There were only two things on our “must do” list: the Whyte Museum and the Cave and Basin. Soon we discovered two themes overlaying our mini-break. The first was the critical importance of CP Rail to opening up the West and creating Canada’s National Parks system; the second was the pervasiveness of Star Trek lore in our everyday lives. Disclosure: Mr Soapbox disavows any association with the Star Trek theme, he says it’s lunacy.
The Whyte Museum
This pretty little museum was inspired by landscape painter Peter Whyte and Boston socialite Catharine Robb. They met in 1925 and carried on a secret liaison until they wed in 1930. The story of the middle class Banff boy and the American debutant who gave up high society to live in a log cabin in the middle of nowhere is just as compelling as the museum’s exhibits.

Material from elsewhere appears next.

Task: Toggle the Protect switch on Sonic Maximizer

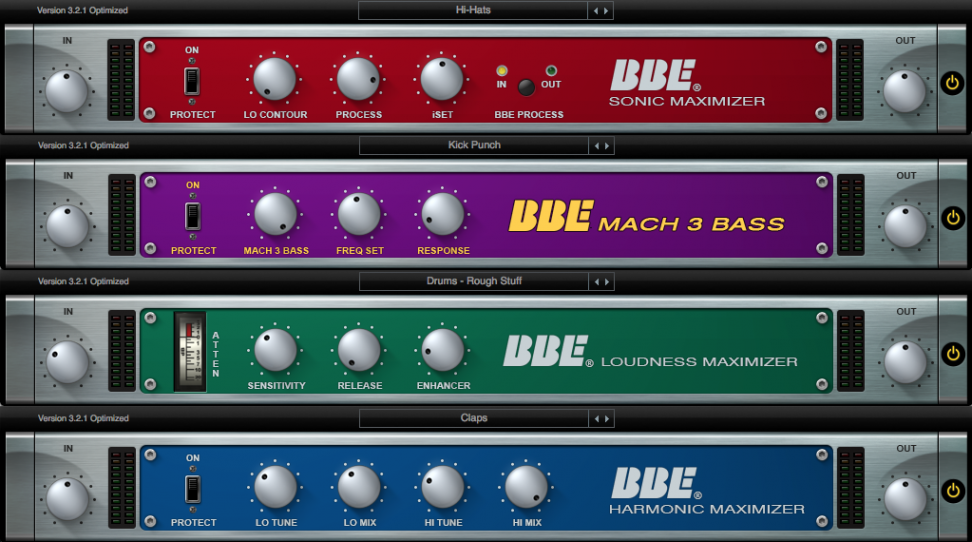Action: [192, 81]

The suggested cost of admission? A $5.00 donation.
The Maple Leaf Grill
We’d forgotten to make dinner reservations and were faced the prospect of Wendy’s when we decided to try the Maple Leaf Grill. Yes they could fit us in if we came at 5:30, just before the huge wedding party that was expected at 6:00.

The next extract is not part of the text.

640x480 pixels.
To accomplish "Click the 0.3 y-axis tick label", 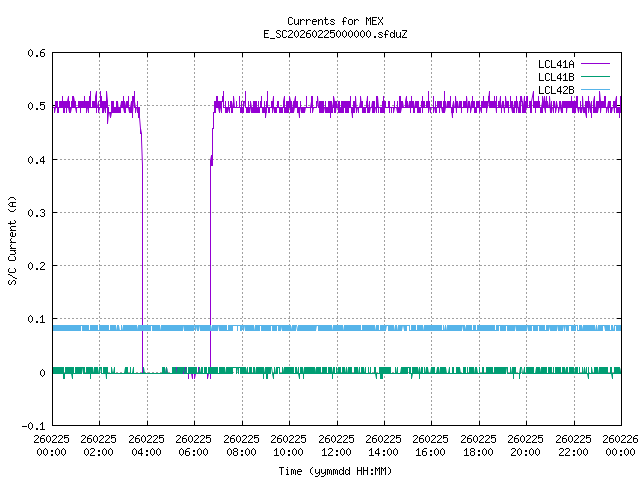I will pos(36,213).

Only in Banff is it possible to show up for dinner at 5:30 and not trip over a thicket of four-pronged canes and aluminum walkers. The early start was worth it, although it wasn’t until the end of the meal that we figured out that the hint of something slightly sweet in the beef tenderloin was maple syrup. One would have thought the word “maple” in the restaurant’s name would have been a clue, but, hey, we were thinking “leaf” not “syrup.”
Vulcan Mind Meld
Twice in the space of two hours Mr Soapbox declared “I was just going to say that” in response to a witty comment from Ms Soapbox. Thinking he was on a roll, Mr Soapbox spent the rest of the evening beaming “I need a Porche” thoughts at his wife, but to no avail. The crisp mountain air will go only so far when it comes to attempting the Vulcan mind meld with one’s spouse.
The Cave and Basin
The Cave and Basin is a magical place. It came to national attention in 1883 when two CPR workers, William McCardell and Frank McCabe, crawled through what appeared to be a hole in the ground, but was in reality a skylight entrance to a mysterious evil smelling cave.

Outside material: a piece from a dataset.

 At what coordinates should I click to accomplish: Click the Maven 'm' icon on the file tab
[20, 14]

Conflicting claims over who “owned” the hot springs were settled with the intervention of Prime Minister John A MacDonald. The intercession of the federal government sparked the creation of Canada’s national parks system.
The hot springs are home to the Banff Springs snail, an endangered species no bigger than an unpopped popcorn kernel. Its shell, for some strange reason, spirals to the left, instead of the right.
The Parks Department, like Starfleet Command, subscribes to the Prime Directive—non-interference with local cultures. In a recent unseasonable drought (believed to be the result of climate change) many feared that the tiny Banff snail would perish. Luckily it’s a tough little creature and crept ever so slowly into crevasses in the rock, re-emerging when water levels returned to normal and proving once again that size doesn’t matter if you’re resilient.
The cost of admission? $4.00
The Good Life
We had a delightful mini-break. Mr Soapbox is happy. On the way through Canmore he picked up a cast iron Danish Aebleskiver skillet that he’ll use to make cornbread, not aebleskivers (whatever they are). Ms Soapbox is happy, she’d learned that the cost of the good life was $17.80 plus gas, meals and accommodation.
The value of the good life? Priceless.
Have a wonderful Labour Day weekend!